イアン・エル・クレイヴァンは心配していた。

妹であるライラは王太子であるスヴェインと恋仲である。それは密かに知られている事実であり、イアンもその実態を知る数少ない者の1人だった。

イアンの心配事はただひとつ。王太子の婚約者であるシャノン・ローズ・カヴェラルス侯爵令嬢だ。

彼女はそれはそれはスヴェインを愛してやまないのだと有名だった。王城に足繁く通い、スヴェインの付きまといをした挙句、婚約者にまで上り詰めた活発なご令嬢。

そこまでするご令嬢がスヴェインとライラの仲を疎ましく思わないはずがない。


イアンはシャノンがライラに危害を加えたりするのではないかと危ぶんでいた。


スヴェインは昔っからライラ、ライラとライラを追いかけ、ライラ一筋だ。そんな彼の寵愛を受けるライラはシャノンにとって煩わしい存在でしかない。

大人しい妹が、感じの悪いいじめでもされていないかと心配だった。


それとなくライラにシャノンの事を聞いてみると、


「シャノン様はとっても良いお方よ。私と殿下の幸せを願ってくれているの」


などと返ってくる。

シャノンがライラに危害を加えるのではという心配をスヴェインに話せば、


「シャノンは私の事をおもってくれているんだ。そんなことするわけが無い」


などと返ってきて話にならなかった。


そんなはずないだろうとイアンは信じられなかった。

自分の婚約者の想い人など女は排除したがるものだと、イアンはシャノンの観察を始める。

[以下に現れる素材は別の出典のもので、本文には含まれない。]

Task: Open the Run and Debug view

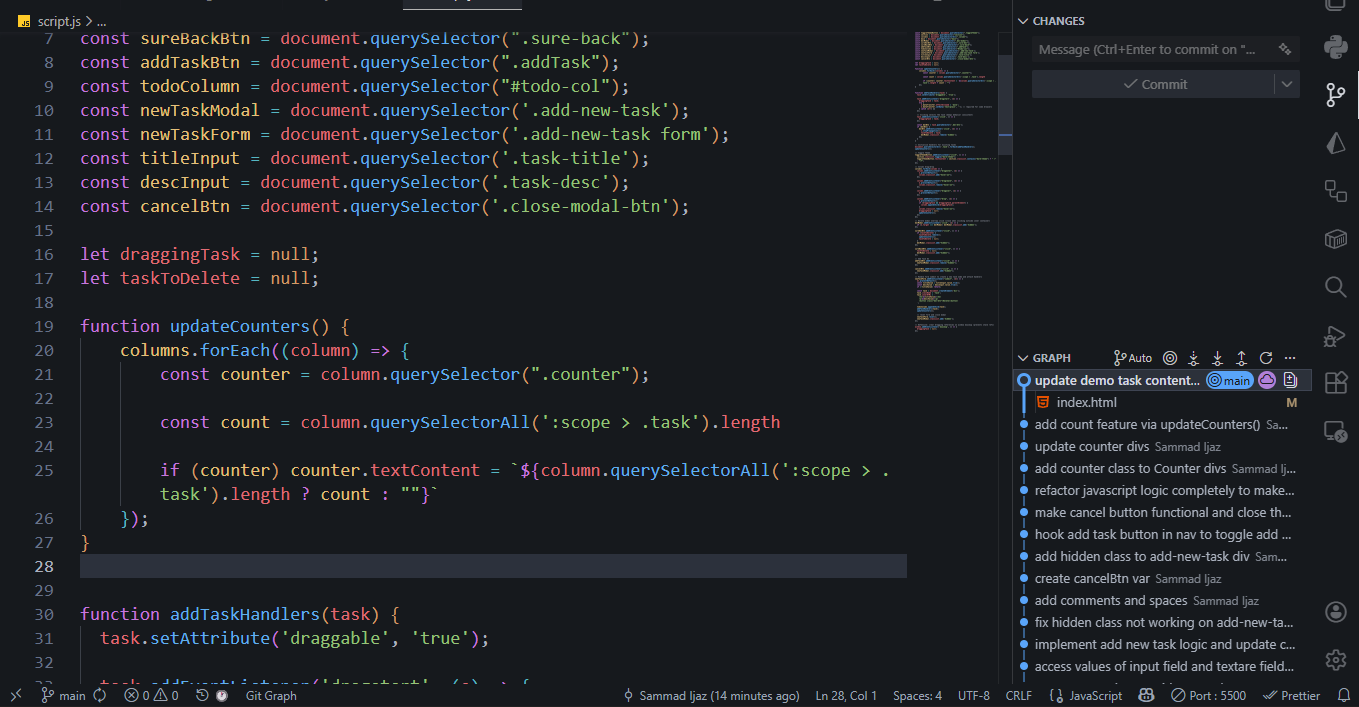Action: (1335, 336)
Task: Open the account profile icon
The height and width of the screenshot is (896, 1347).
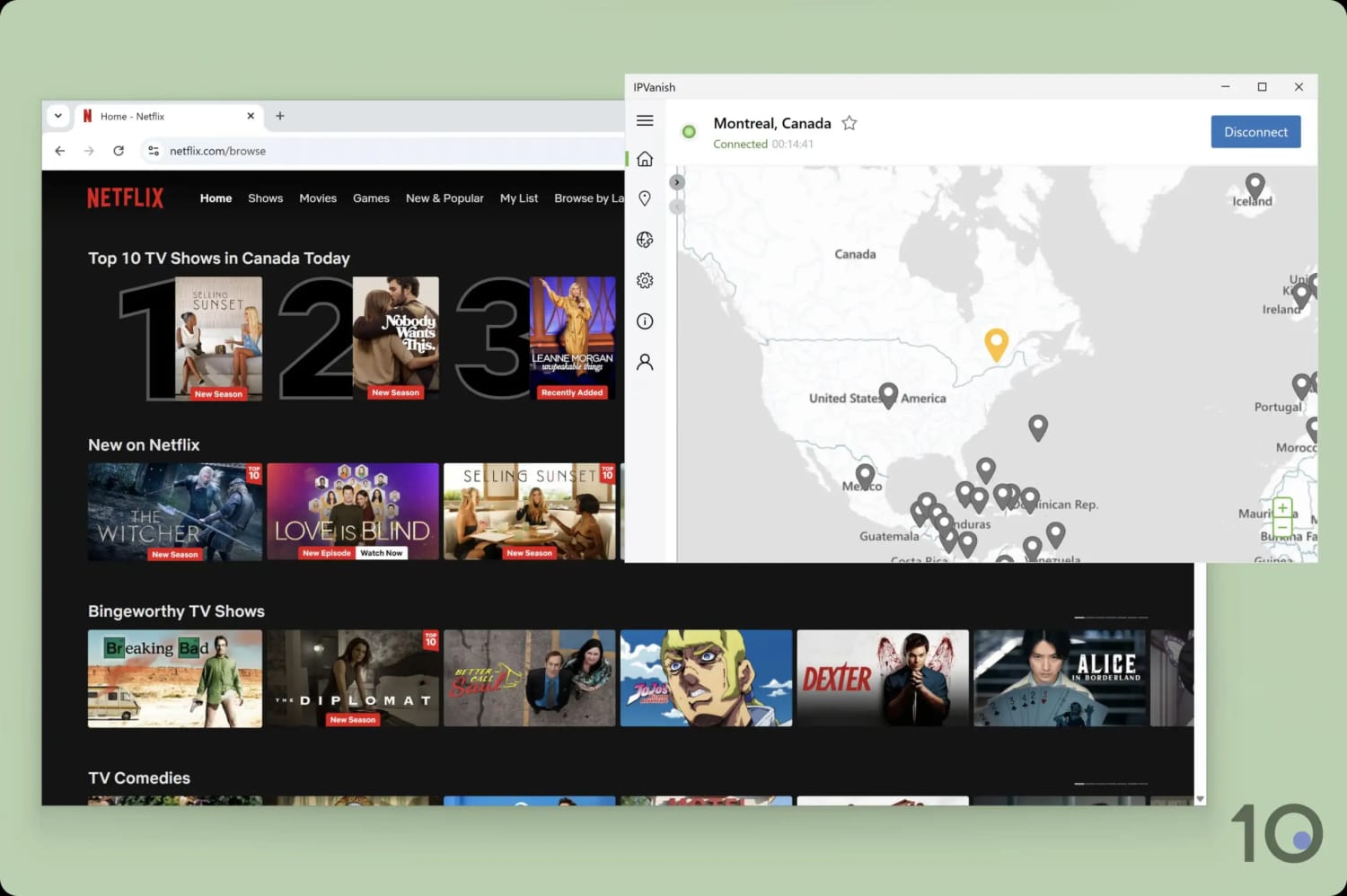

ライラとの入れ替わりの後でライラと会話するシャノンを観察する。


「今日のドレス少し身がきついのよね。大丈夫でしたか?」

「はい。シャノン様のドレスはピッタリですよ」


そんな会話をしながら出てくる2人はまるで仲の良い姉妹のようだった。



ライラとスヴェインのデートが終わり、スヴェインと帰るシャノンを観察する。


「今日はどちらまで行かれたのですか?」

「王都の西の方だよ視察もかねていたから少し入念に回ってきたよ」

「まぁ」


そんな会話をしながら帰りの馬車に乗り込む2人は、普通の婚約者と言っても差し支えないだろう。



スヴェインとライラがデート中のシャノンを観察する。


彼女は1人で個室のあるカフェに篭もり静かに本を読んでいた。


怒るでもなく、ヒステリックになることもなく、ただ淡々とスヴェインとライラの隠れ蓑になるシャノンに、イアンは段々と同情するようになった。


(本当にシャノン嬢は忠臣なのだな)


スヴェインに話しかけられて笑うシャノンは恋する乙女そのもので、それでいてスヴェインの望みを叶えようと奔走していた。


スヴェイン、ライラからシャノンの話を聞き、自身も観察した結果、彼女はほんとうにスヴェインを想っており、それ故にスヴェインのために最善を尽くしているのだとイアンは結論づける。


(そうなってくると、あまりにもシャノン嬢が可哀想ではないか)


一人でライラの格好をして静かに本を読むシャノンを想う。

その姿はどこか寂しそうだった。